How do you get your stuff back when your chosen network doesn't seem so special any more?
Services such as Facebook do their very best to get you to share everything: your photos, your calendar, your address book and so on. Usually it's a win/win situation - it makes your life easier and keeps you on the site, looking at the ads - but not all relationships last.
Facebook's endless tinkering with privacy protection and its terms and conditions might send you packing, or your friends may dump your current network and sign up somewhere else, or you might decide you'd rather keep your photos on Windows Live rather than Flickr.
So how do you get your stuff back? The answer depends on what your stuff is and where it's stored. Here are five top tools and tricks.
1. Get your photos out of Flickr with Bulkr
Flickr is a brilliant service, but getting your photos out is much harder than getting your photos in. The good news is that Flickr publishes an API that enables third-party developers to write Flickr-friendly software, and that means you can get your hands on bulk download program Bulkr.
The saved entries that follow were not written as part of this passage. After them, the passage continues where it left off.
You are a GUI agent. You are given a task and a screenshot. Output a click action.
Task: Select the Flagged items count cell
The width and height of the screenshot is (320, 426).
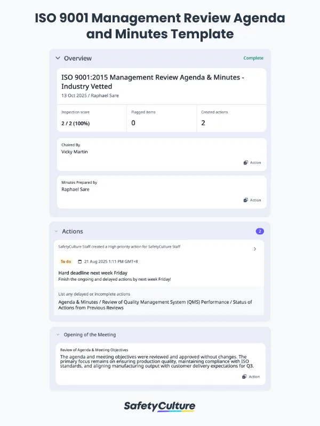point(162,118)
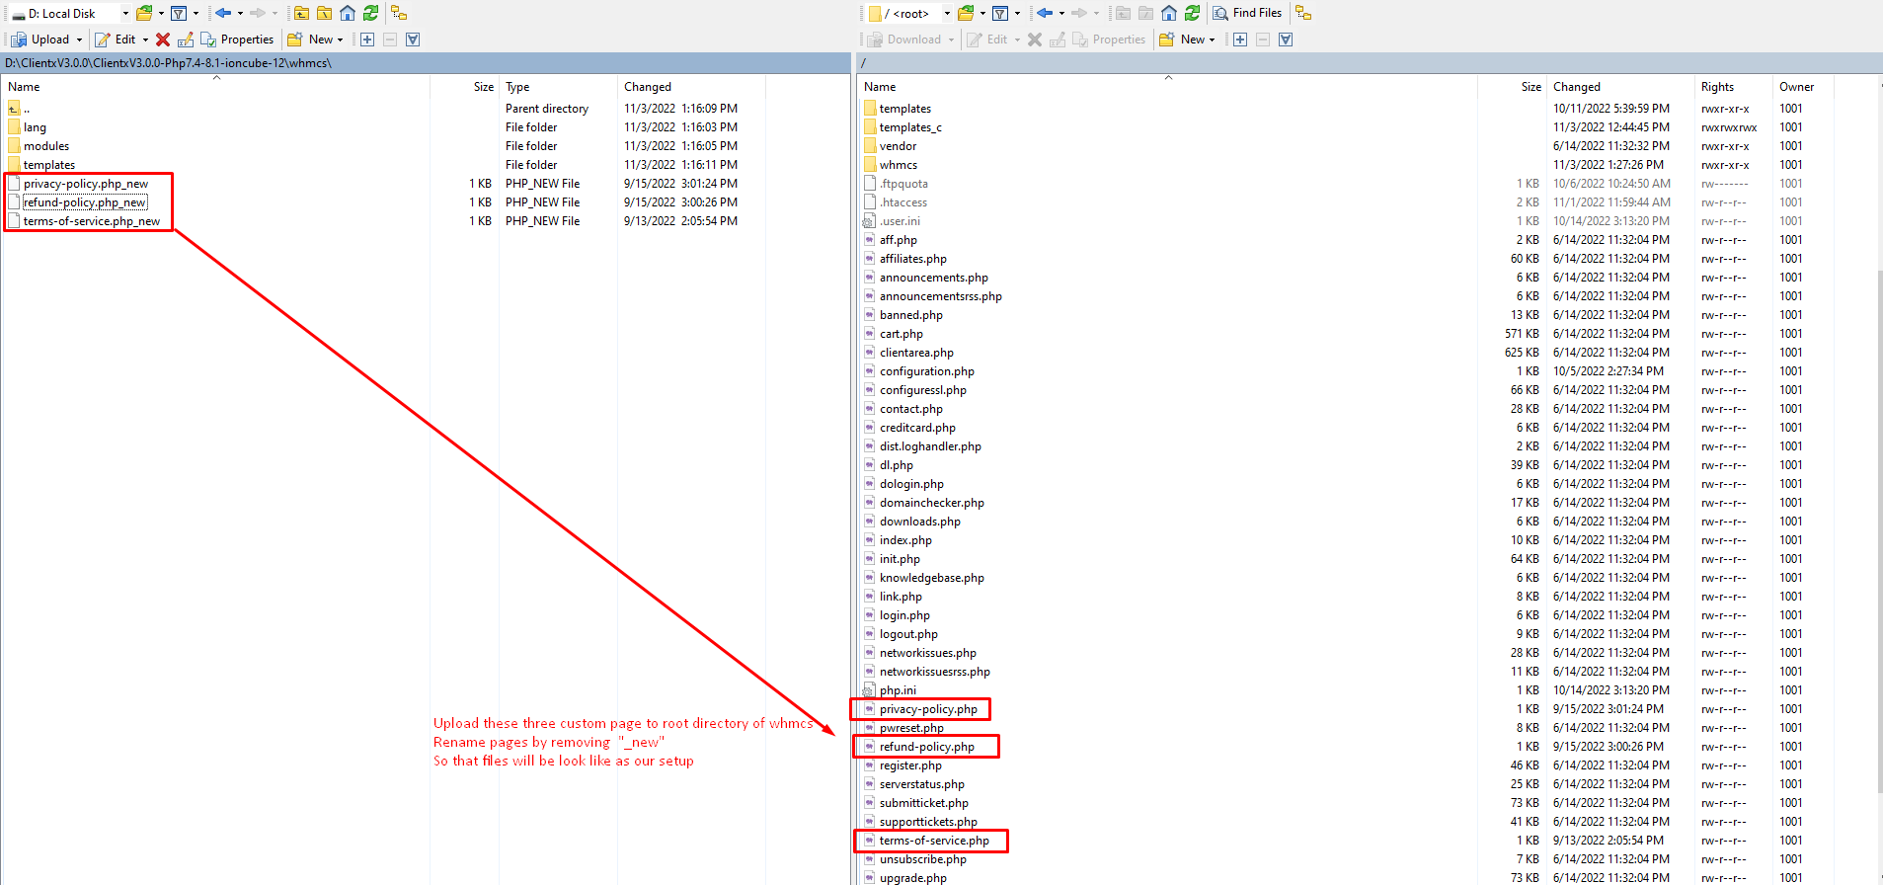Expand the Upload button dropdown arrow
Viewport: 1883px width, 885px height.
(80, 40)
Bulkr is free, and it's written in Adobe AIR so it runs on Windows, OS X and Linux machines. You can set it to download batches of up to 500 photos at a time, and if you give it your username and password it'll download private photos as well as public ones. There are a few omissions - for example, if you want to download images' associated EXIF data you'll need to buy the $24.95 Bulkr Pro - but it's a great little application that recently saved our bacon following a hard disk crash.
2. Get your photos out of Facebook with FacePAD
The idea that anyone might ever want to leave Facebook simply doesn't cross the social network's Machiavellian little mind, so as you might expect Facebook's photo features are all about uploading and sharing, not downloading and saying sayonara. Enter the Facebook Photo Album Downloader, or FacePAD for short.
FacePAD is a simple and effective Firefox extension: install it, head for the Photos tab in Facebook - yours or somebody else's - and right-click on the album name. Select Download Album with FacePAD and the photos will instantly appear on your desktop. You don't get original filenames, comments or other metadata, but you do get a very speedy download.
There's a version for MySpace too - MySpacePAD - but developer Arthur Sabintsev isn't supporting it any more: he notes that the site is getting a software upgrade soon that will render his application useless.
3. Get your photos out of Windows Live
Credit where credit's due here: Microsoft takes the attitude that your photos are your property, so it makes it nice and easy to get them back out again. Simply login to Windows Live, click on Photos, open an album and then click on the More drop-down. Click on Download as Zip file, and the album downloads. If you're using a Mac you'll need to add the file extensions yourself: our Mac thought the files were Unix Executables.
4. Take Facebook events elsewhere
Facebook actually makes it easy to export your Events to other applications: if you click on your Events tab in the Facebook website you'll see a little Export Events link. This gives you a choice: it tells you how to export individual events one at a time, and it gives you a URL to click if you want to export everything. Events are exported as .ics calendar files, which play happily with Outlook, iCal and Google Calendar.
5. Take your contacts out of anything with Yahoo
It turns out that the best way to export your Facebook contacts list is to sign up with Yahoo. Its address.yahoo.com site can import contacts from all over the place - Facebook, MSN, AOL, desktop programs and even Google's Orkut network - and more importantly, once you've transferred the contacts you can take them out again.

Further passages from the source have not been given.